TASK PROMPT -> Copy everything from the line containing "At what coordinates should I click to accomplish: Expand" down to the line containing "click(705, 292)", substituting "cog" for "gear" and changing nothing else. Leave the pictures out of your answer.

(Screenshot and document pointing material)
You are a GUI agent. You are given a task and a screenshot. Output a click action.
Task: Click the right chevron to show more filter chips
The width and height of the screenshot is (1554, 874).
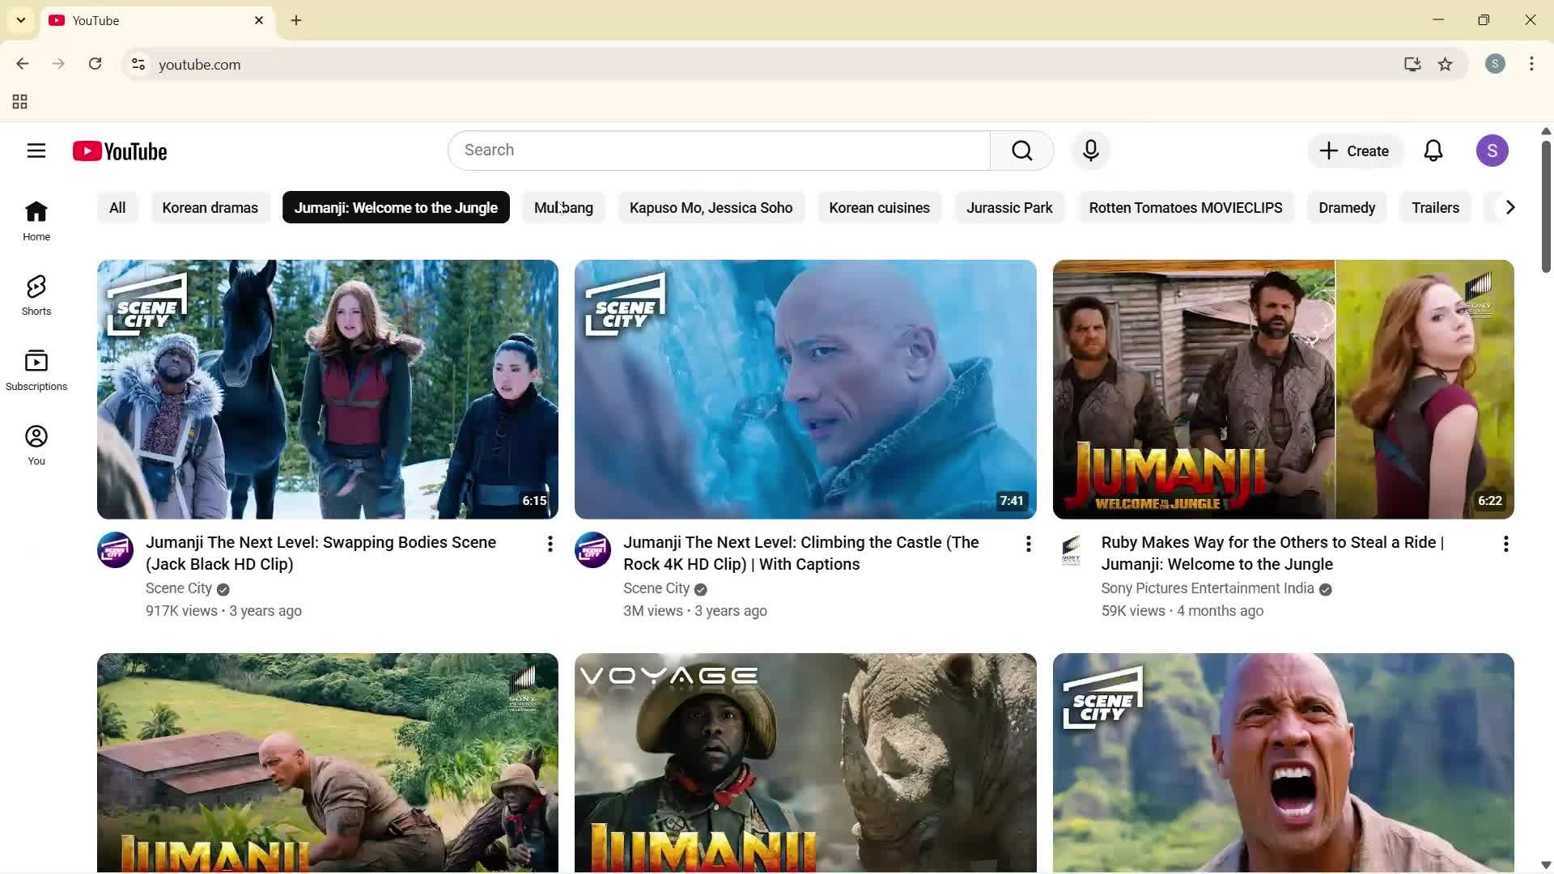pos(1509,207)
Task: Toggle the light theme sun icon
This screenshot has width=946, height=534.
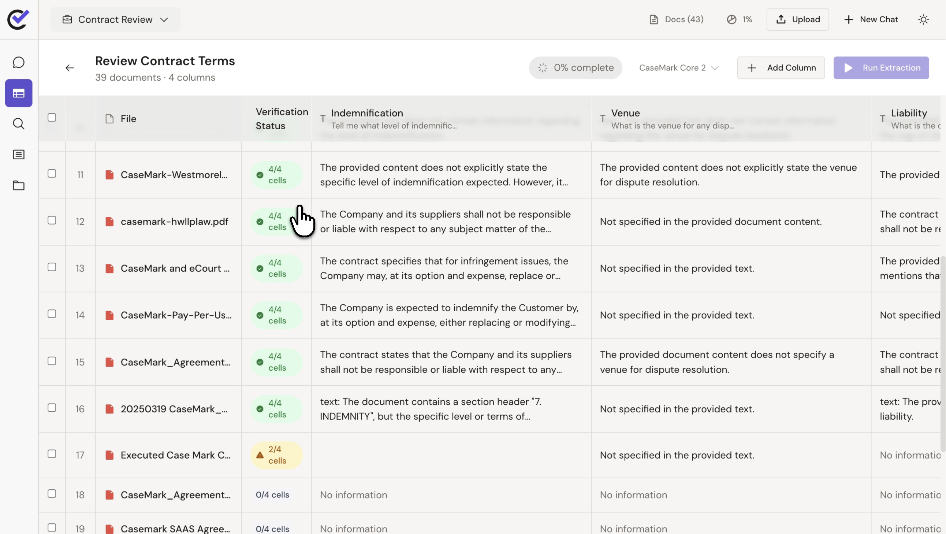Action: click(923, 19)
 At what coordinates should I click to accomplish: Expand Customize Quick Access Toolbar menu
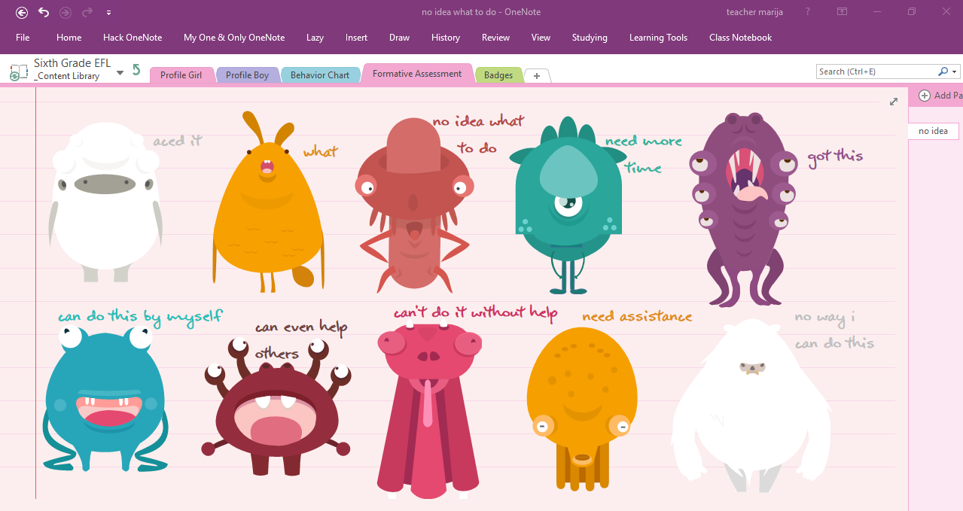point(109,12)
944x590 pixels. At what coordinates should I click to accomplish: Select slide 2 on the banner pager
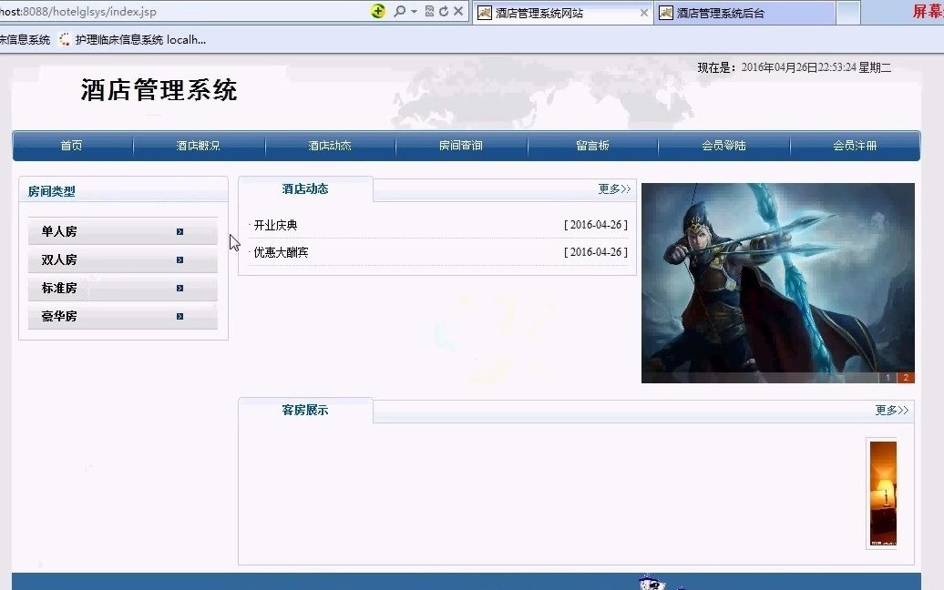point(907,377)
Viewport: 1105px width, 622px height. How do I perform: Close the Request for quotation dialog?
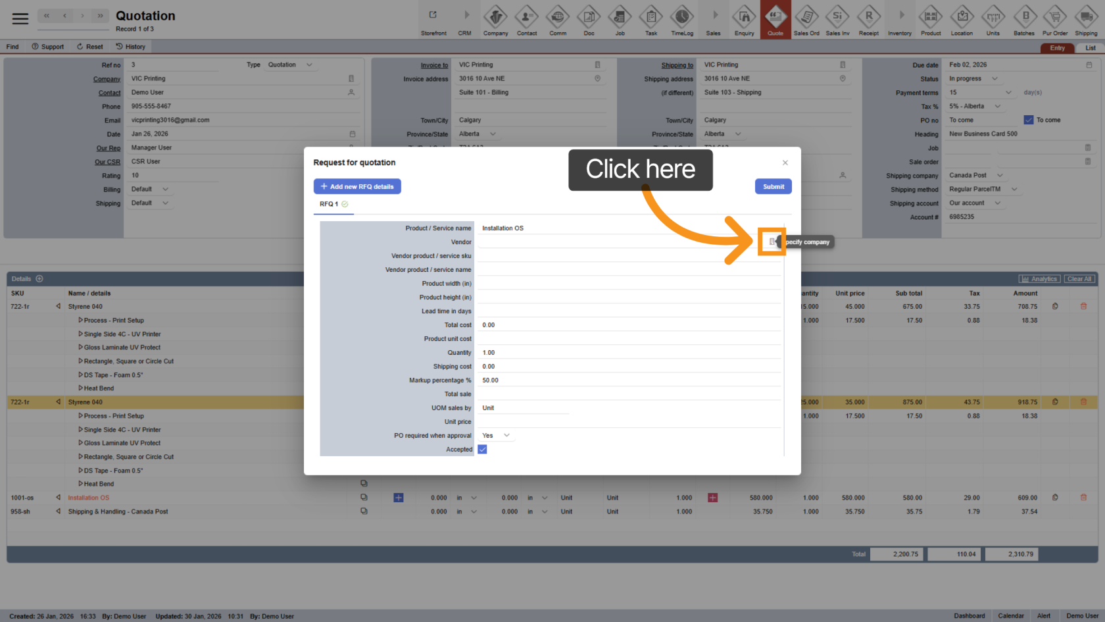[785, 163]
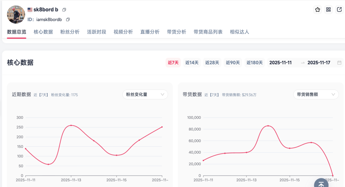Click the US flag beside the username
345x187 pixels.
29,9
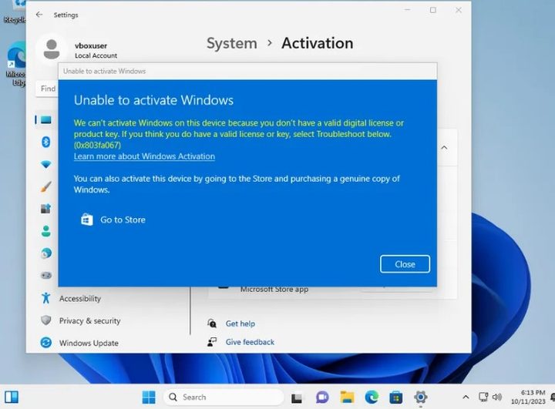This screenshot has width=555, height=409.
Task: Select the Time & language globe icon
Action: (x=45, y=253)
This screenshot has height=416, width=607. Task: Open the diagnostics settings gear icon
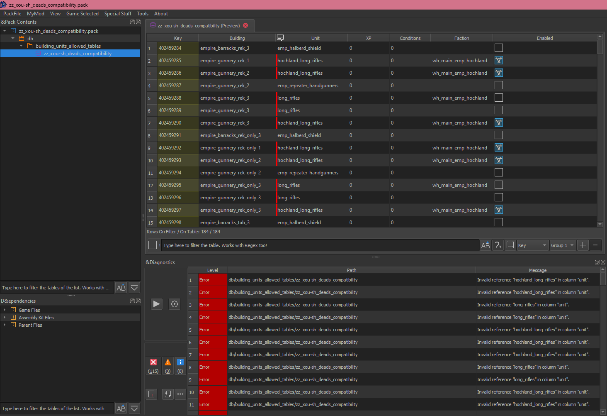[175, 304]
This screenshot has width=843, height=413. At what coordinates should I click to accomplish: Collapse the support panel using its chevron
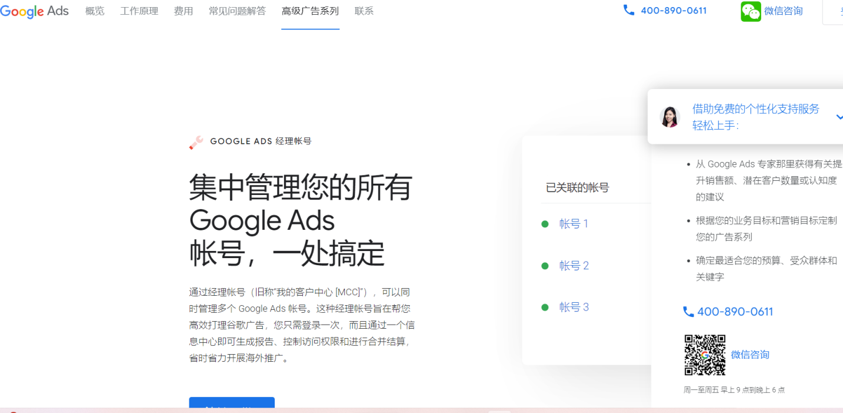tap(839, 117)
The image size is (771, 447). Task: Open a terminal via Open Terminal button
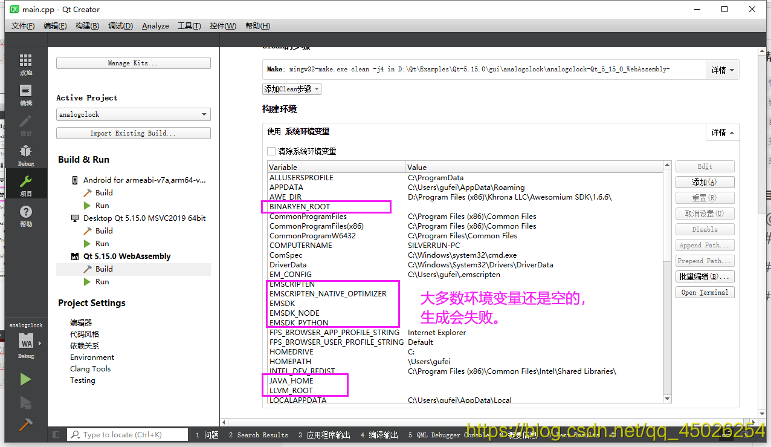click(705, 292)
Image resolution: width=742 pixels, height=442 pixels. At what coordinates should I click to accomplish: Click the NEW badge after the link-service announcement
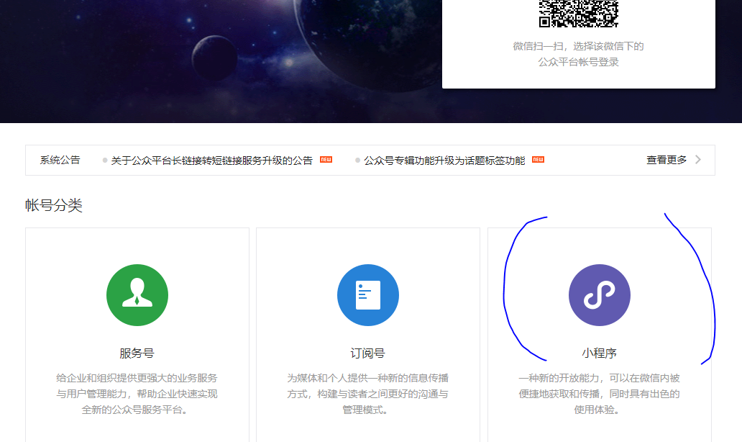click(x=324, y=160)
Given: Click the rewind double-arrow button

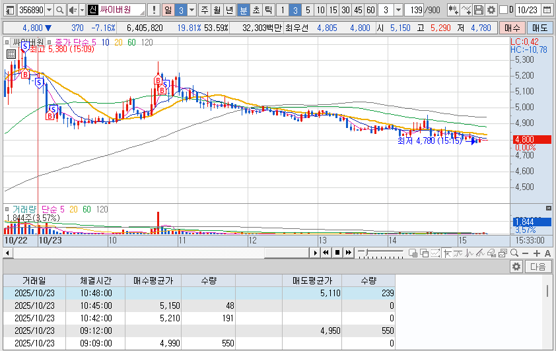Looking at the screenshot, I should [x=326, y=253].
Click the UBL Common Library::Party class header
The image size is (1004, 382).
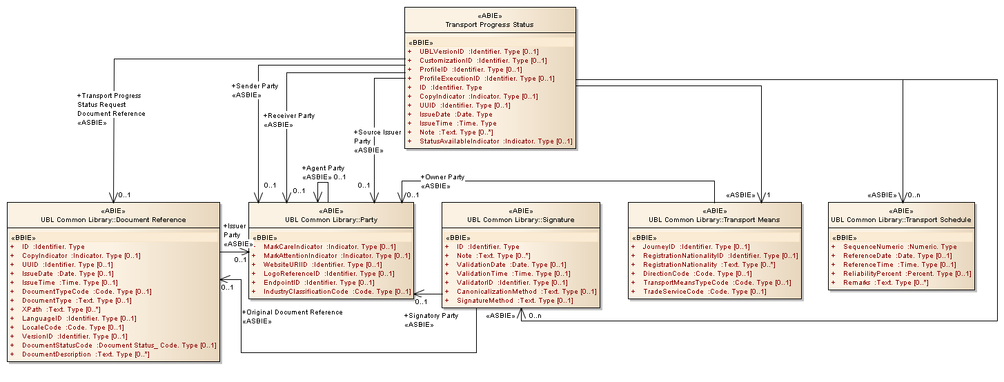point(331,220)
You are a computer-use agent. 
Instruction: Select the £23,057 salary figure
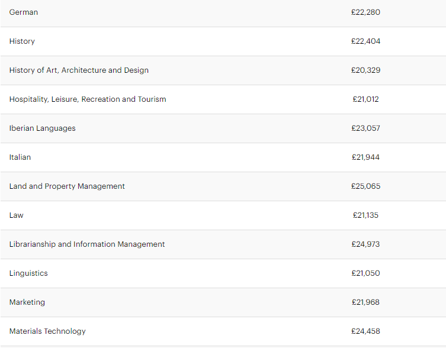pos(365,128)
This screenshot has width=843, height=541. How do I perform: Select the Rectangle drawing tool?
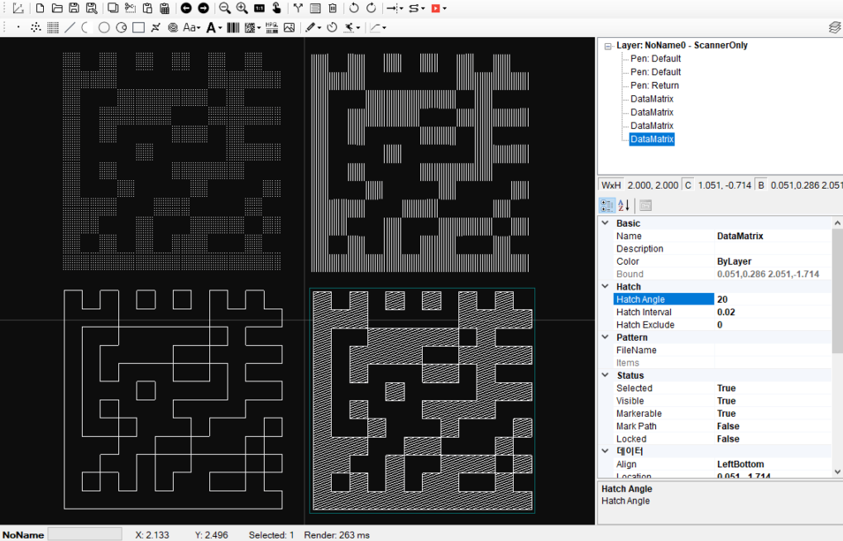pos(138,27)
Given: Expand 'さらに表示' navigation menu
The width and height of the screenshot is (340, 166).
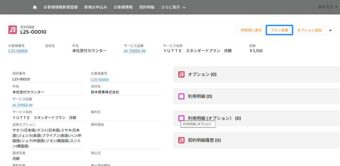Looking at the screenshot, I should (x=173, y=7).
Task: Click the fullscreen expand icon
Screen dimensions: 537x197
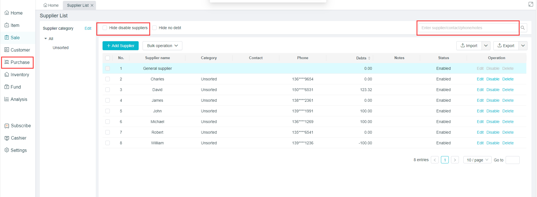Action: [x=531, y=4]
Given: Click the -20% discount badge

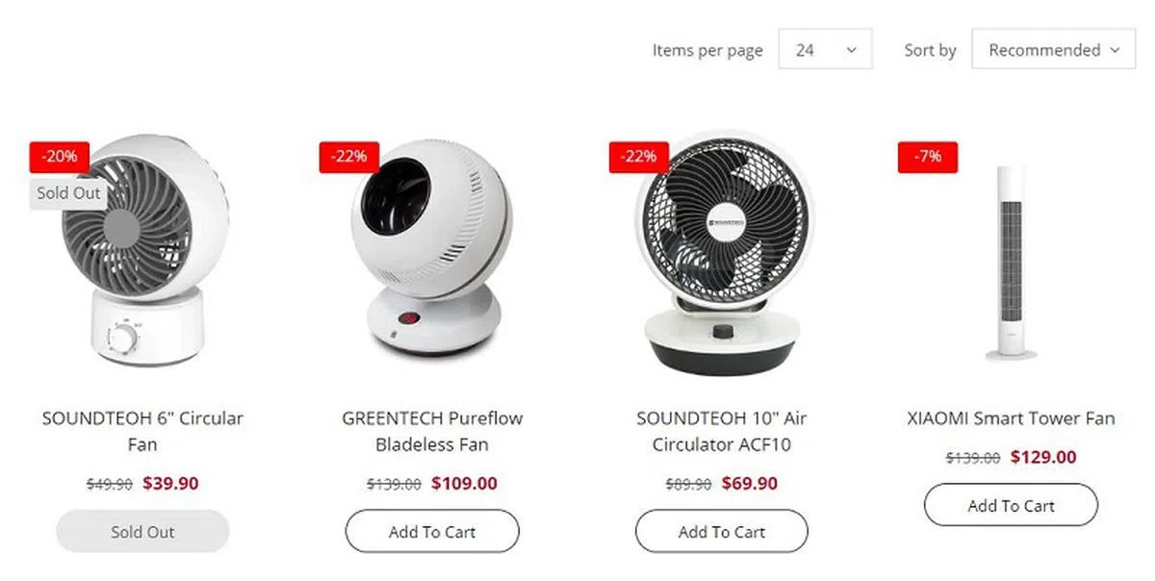Looking at the screenshot, I should click(x=60, y=156).

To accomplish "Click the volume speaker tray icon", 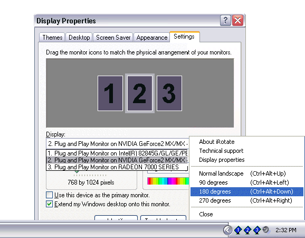I will [265, 230].
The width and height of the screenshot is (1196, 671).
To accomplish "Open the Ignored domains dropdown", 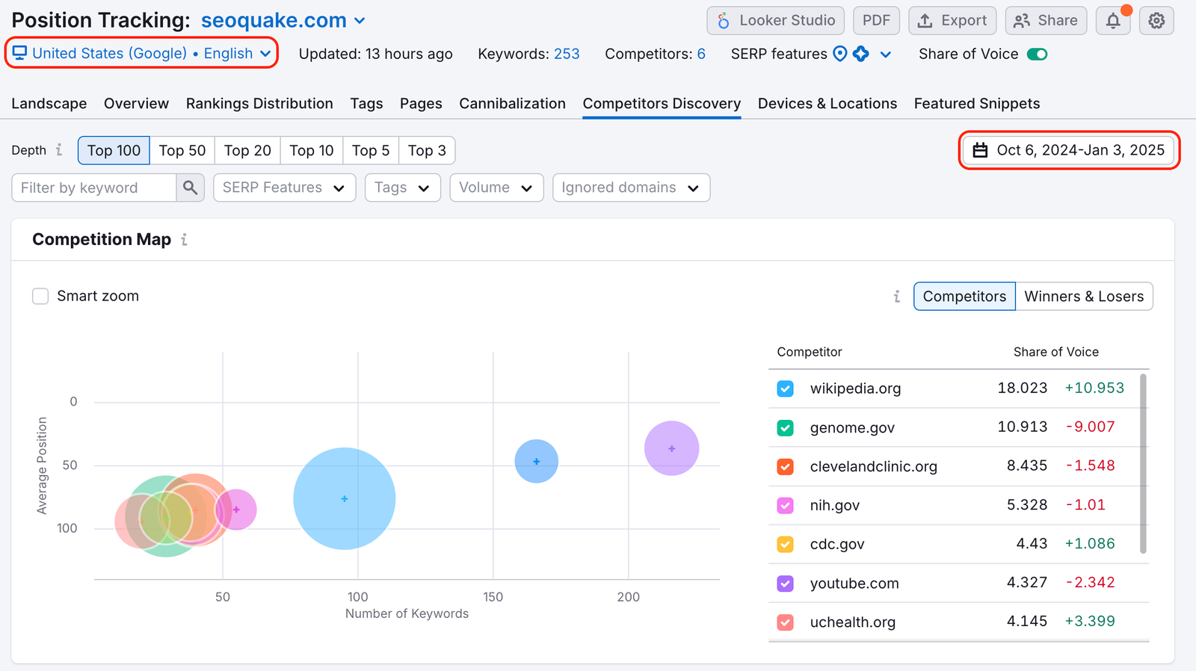I will (630, 188).
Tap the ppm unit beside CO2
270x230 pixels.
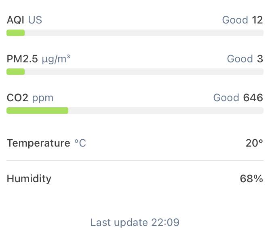pyautogui.click(x=43, y=98)
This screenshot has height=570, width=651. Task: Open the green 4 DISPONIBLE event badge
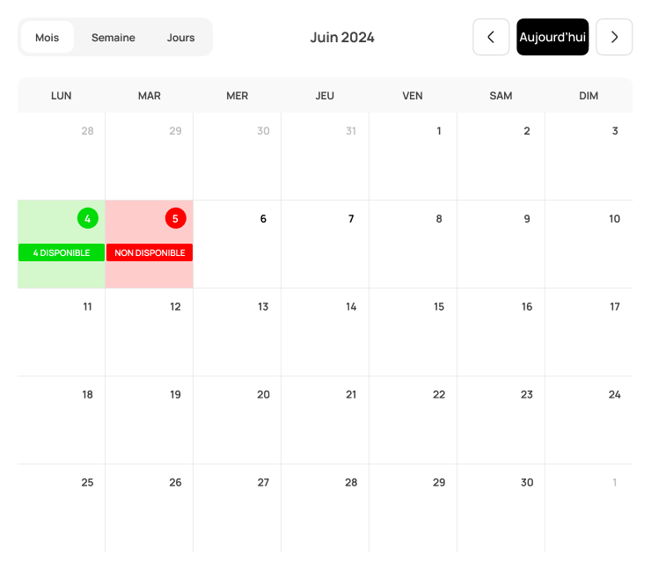pyautogui.click(x=62, y=252)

TASK RESULT ->
 At what coordinates should I click to accomplish: Expand Customize Quick Access Toolbar menu
point(109,12)
944x590 pixels. At what coordinates should I click to accomplish: Select slide 2 on the banner pager
point(907,377)
Viewport: 1105px width, 622px height. How do I perform: Close the Request for quotation dialog?
[785, 163]
Click the US flag beside the username
345x187 pixels.
29,9
This screenshot has width=555, height=409.
Task: Select the Time & language globe icon
Action: (x=45, y=253)
This screenshot has height=416, width=607. Task: Open the diagnostics settings cog icon
[175, 304]
This screenshot has width=843, height=413. At what coordinates should I click to accomplish: Collapse the support panel using its chevron
tap(839, 117)
The image size is (771, 447). Task: Open a terminal via Open Terminal button
click(705, 292)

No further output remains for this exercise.